Taking the line with "Image resolution: width=232" as the first, copy every line through the end of the records below exactly. Do not include pictures.

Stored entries

*** Begin section ***

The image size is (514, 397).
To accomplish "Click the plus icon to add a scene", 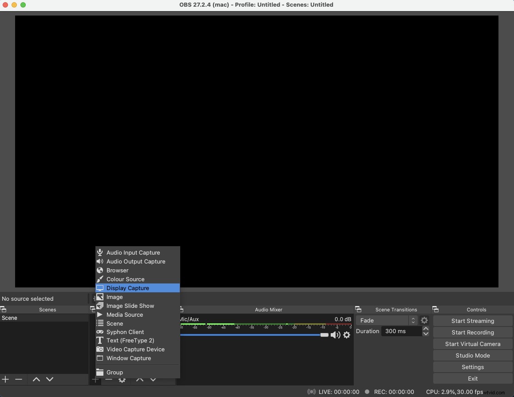I will [6, 380].
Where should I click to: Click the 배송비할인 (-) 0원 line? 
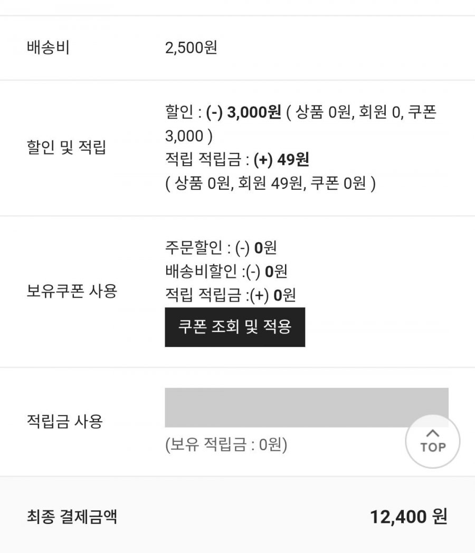tap(226, 271)
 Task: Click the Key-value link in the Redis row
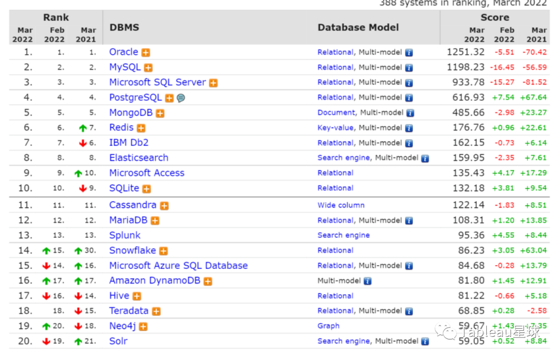tap(335, 127)
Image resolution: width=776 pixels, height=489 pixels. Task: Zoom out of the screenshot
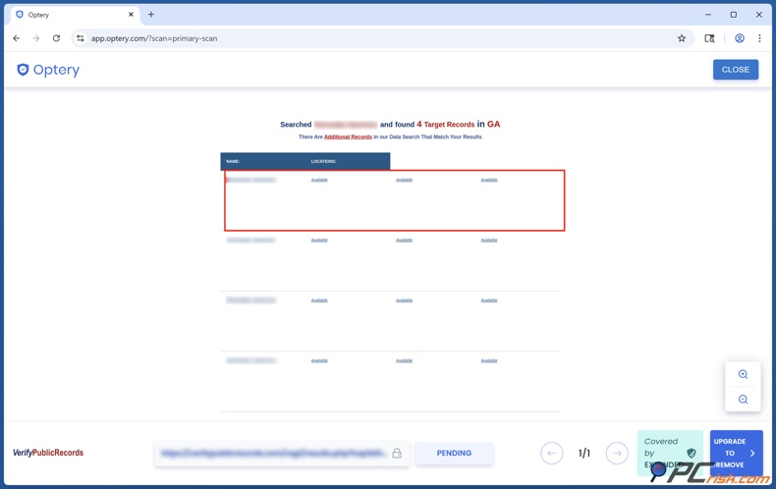(x=743, y=400)
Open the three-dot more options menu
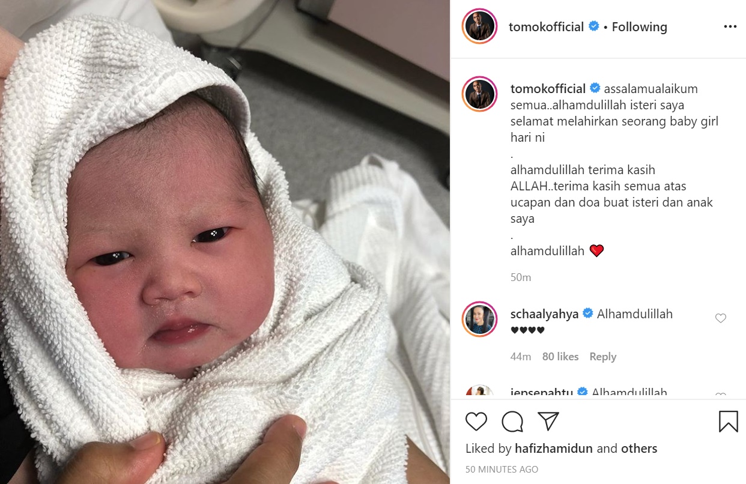The height and width of the screenshot is (484, 746). tap(730, 27)
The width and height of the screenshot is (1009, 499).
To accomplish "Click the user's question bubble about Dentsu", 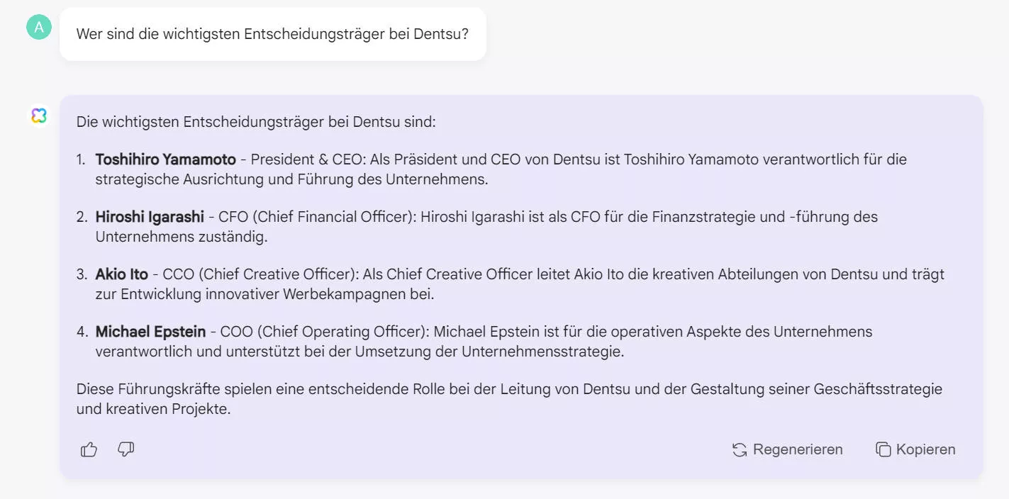I will click(273, 33).
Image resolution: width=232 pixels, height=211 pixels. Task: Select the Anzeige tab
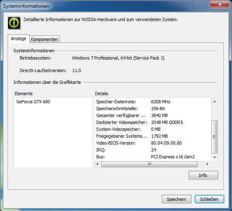[19, 39]
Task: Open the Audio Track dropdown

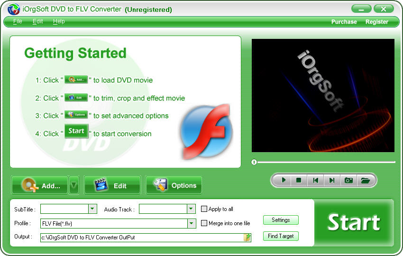Action: [x=191, y=209]
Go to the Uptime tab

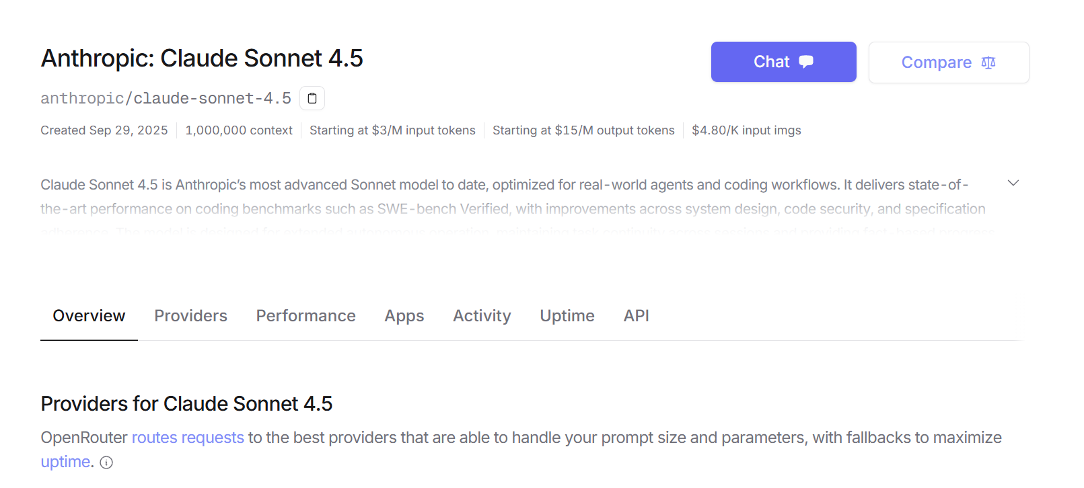coord(567,316)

*** End section ***

Problem solution ▸
Image resolution: width=232 pixels, height=211 pixels. Task: Select the Anzeige tab
[19, 39]
Task: Open the Audio Track dropdown

Action: [x=191, y=209]
Go to the Uptime tab

coord(567,316)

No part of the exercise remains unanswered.